REQUIREMENT 1: Sum up the text on codeine syrup abuse in Nigeria in two sentences.
REQUIREMENT 2: According to the text on codeine syrup abuse in Nigeria, how many bottles of codeine cough syrup does DIWA say are consumed daily in Niger State?
REQUIREMENT 3: Please extend the text on codeine syrup abuse in Nigeria, starting after its final sentence.

EXTRACTED TEXT:
Content starts
For quite a long time now, people have used the syrups containing codeine as a means of ‘getting high’ and for the most part, Nigerian youths have been implicated in the abuse. The video clip from the BBC also showed an incident in a rehabilitation centre in Kano, Kano State, in which an addict was violent and too dangerous to be afforded any human company. Codeine has all the attributes of unmitigated danger. Sweet, cheap, lethal and potent, it is easier to access than cocaine, marijuana and other hard drugs. Presented as a regular drug, its continuous use however ensures the steady deterioration and eventual damage of the brain and other internal organs in the human body. According to the video clip, the addicted victims are usually chained to the floor to prevent them from being violent and the medicine has become a street drug.
Three million bottles of codeine are allegedly consumed by these ‘syrup girls and boys’ on a daily basis, and vast quantities have been seized and destroyed by the affected state governments. The BBC used undercover tactics to expose the men who have been illegally selling this drug to the public and one of them caught on camera confessed that he could dispose of one million cartons in just one week! Obviously, the traffic of the drug is as swift as the attendant flow of money from its victims. According to the seller caught in the BBC camera, the addicts are always ready to do anything, including selling off their prized possessions, to have access to the drug’s lethal refill.
According to a research conducted by the Development Initiative of West Africa (DIWA), 30,000 bottles of cough syrups containing codeine are consumed daily in Niger State. The agency further claimed that three million bottles of the product are consumed across the country on a daily basis. Speaking at the quarterly DIWA awareness programme on the codeine menace, the Niger State DIWA boss, Mallam Musa Mohammed el-Sani, decried the high rate of consumption of the product by women and young people in the state. Without doubt, the projected volume of codeine consumed across the country is lethal, with dire consequences, especially for the future generation. It is no wonder then that a ban was recently placed on the drug. But the efficacy of a ban remains to be felt: the fear among the people is that it may only up the ante for the drug since people will still find ways of gaining access to it.
Content ends
INFORMATION GIVEN:
Content starts
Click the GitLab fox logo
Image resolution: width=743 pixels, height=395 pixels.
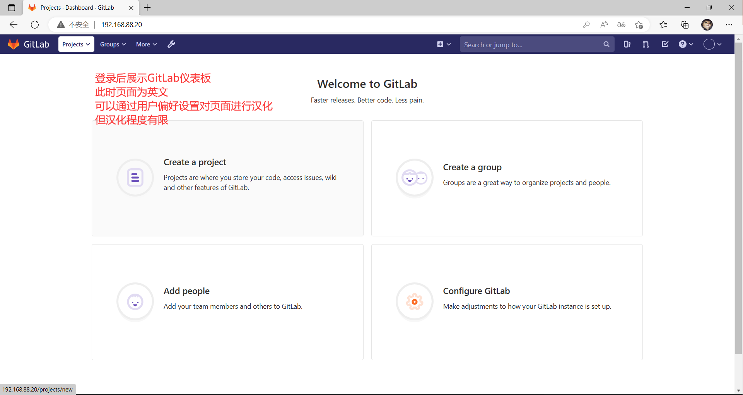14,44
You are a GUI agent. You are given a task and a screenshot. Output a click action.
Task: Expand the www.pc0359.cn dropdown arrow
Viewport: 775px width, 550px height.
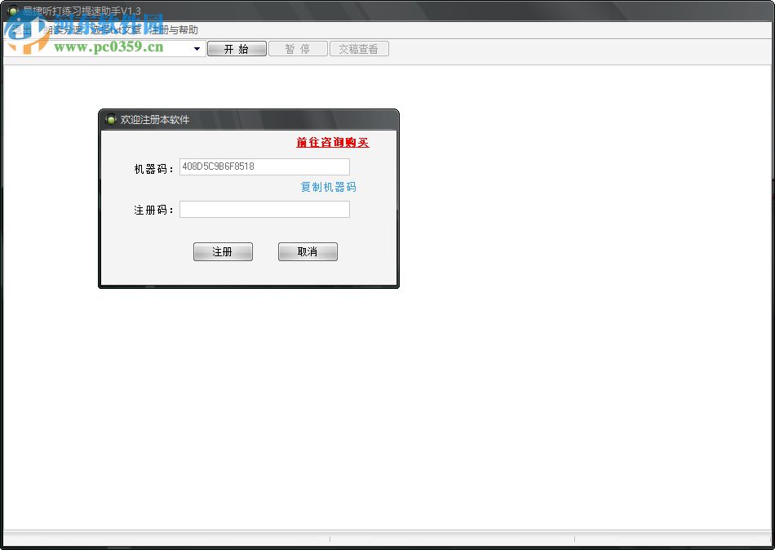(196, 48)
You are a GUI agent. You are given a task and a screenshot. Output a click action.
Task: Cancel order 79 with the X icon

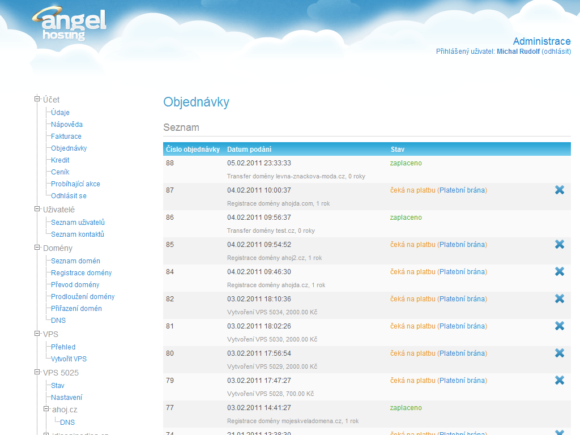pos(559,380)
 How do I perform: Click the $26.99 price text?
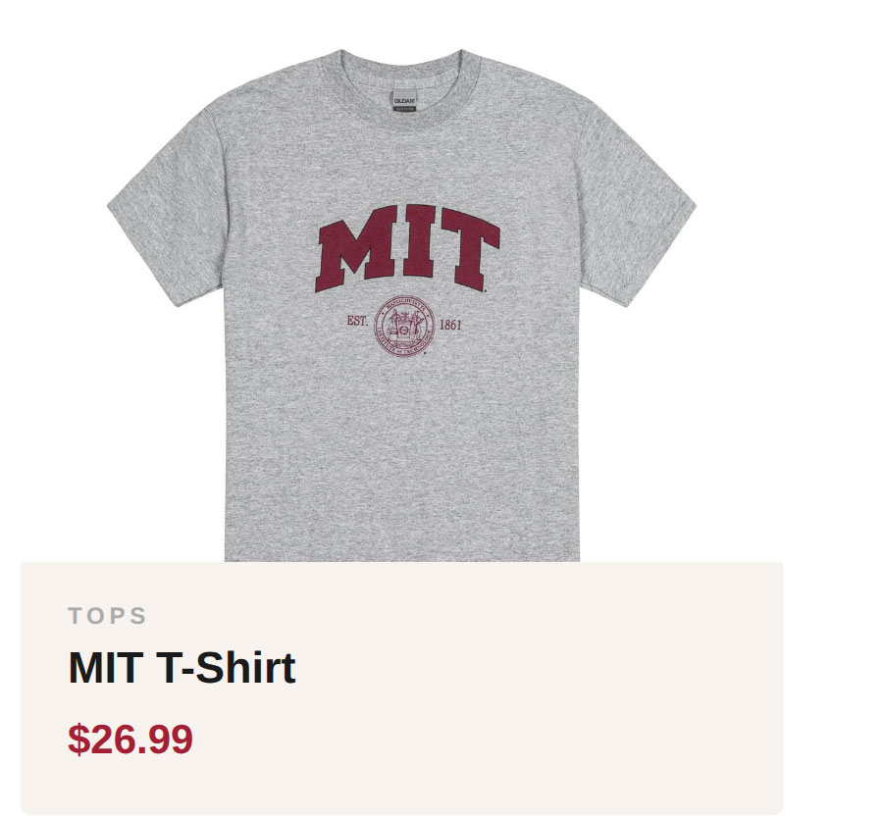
Content ends
Content starts
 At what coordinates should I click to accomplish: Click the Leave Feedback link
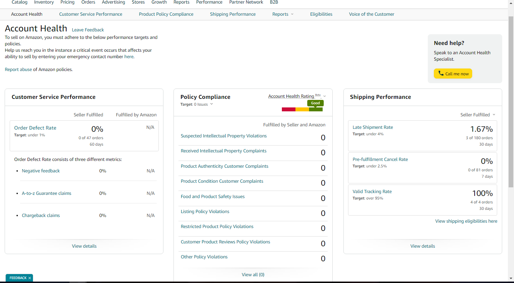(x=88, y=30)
Content ends
Content starts
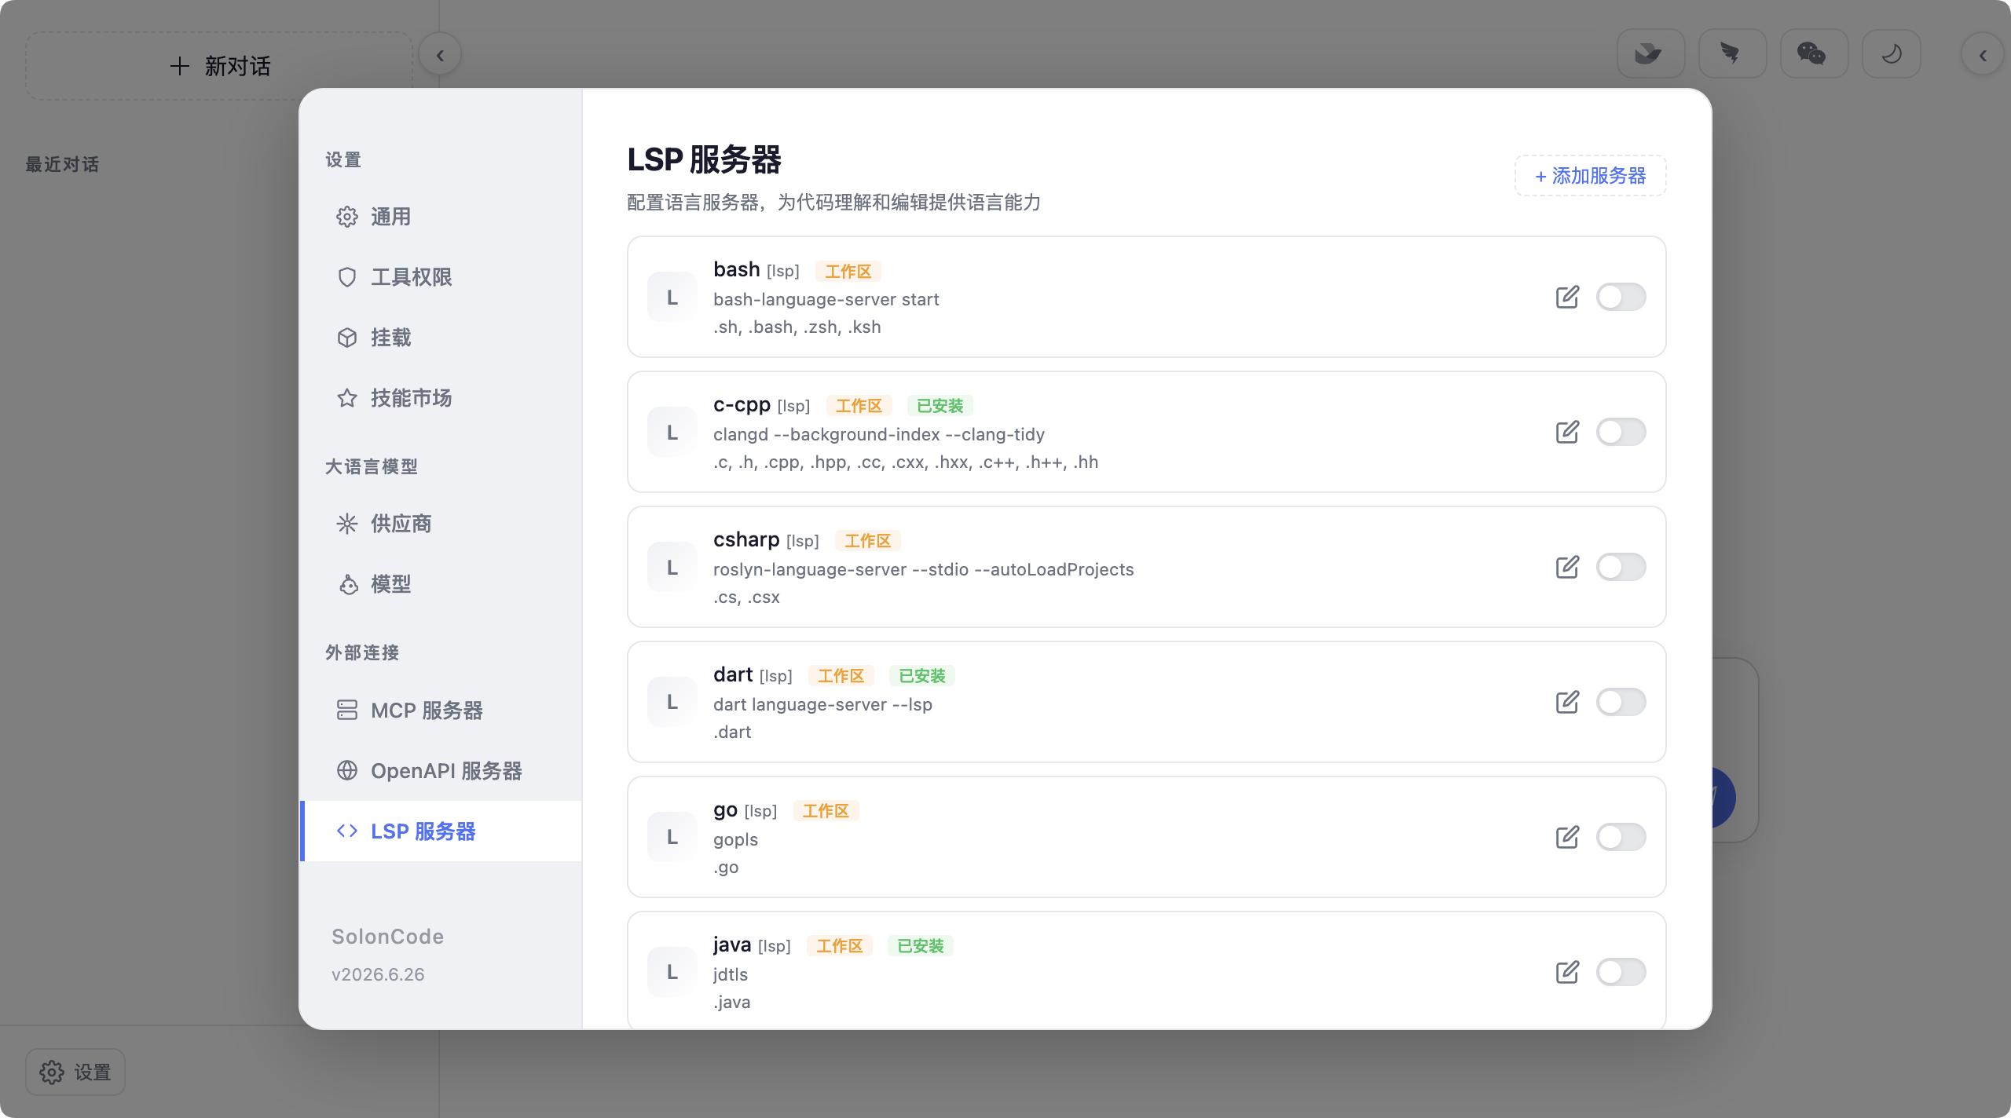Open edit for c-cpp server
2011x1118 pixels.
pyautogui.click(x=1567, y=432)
Content ends
EXPECTED ANSWER 1: Cough syrups containing codeine, which are sweet, cheap and easier to get than hard drugs, have become a street drug abused mostly by Nigerian youths and cause steady damage to the brain and other organs. A BBC undercover investigation exposed illegal sellers and reported that addicts are usually chained to prevent violence, while DIWA research puts consumption at 30,000 bottles daily in Niger State and three million nationwide, and people fear the recent ban may only up the ante since users will still find ways to get the drug.

EXPECTED ANSWER 2: 30,000 bottles.

EXPECTED ANSWER 3:
This ugly development must be blamed on the loose pharmaceutical market in the country where prescription drugs are readily available. It is sad and unfortunate that this development had to be exposed by the BBC for the government to be apprised of the epidemic dimension that codeine consumption has assumed in the country. The high level of despondency in the society occasioned by the dire economy and youth unemployment is certainly a predisposing factor for the pervasive youth addiction problem. The youths are in search of a meaning in their empty lives. The future generation of the country has already been decimated and compromised by the drug addiction problem.
Although the reports on drug abuse in the country seem to emphasise the damage done to the North, the damage control should be comprehensive enough to cover the whole country. Since the ban is national, the damage control should also be national. There are unlimited interactions across the country and these youths are not restrained in their desire for drugs. Apart from public education and awareness by the National Orientation Agency (NOA), the campaign against abuse of codeine must touch both the family and school systems in the country. These are the major sources of the decay in the society.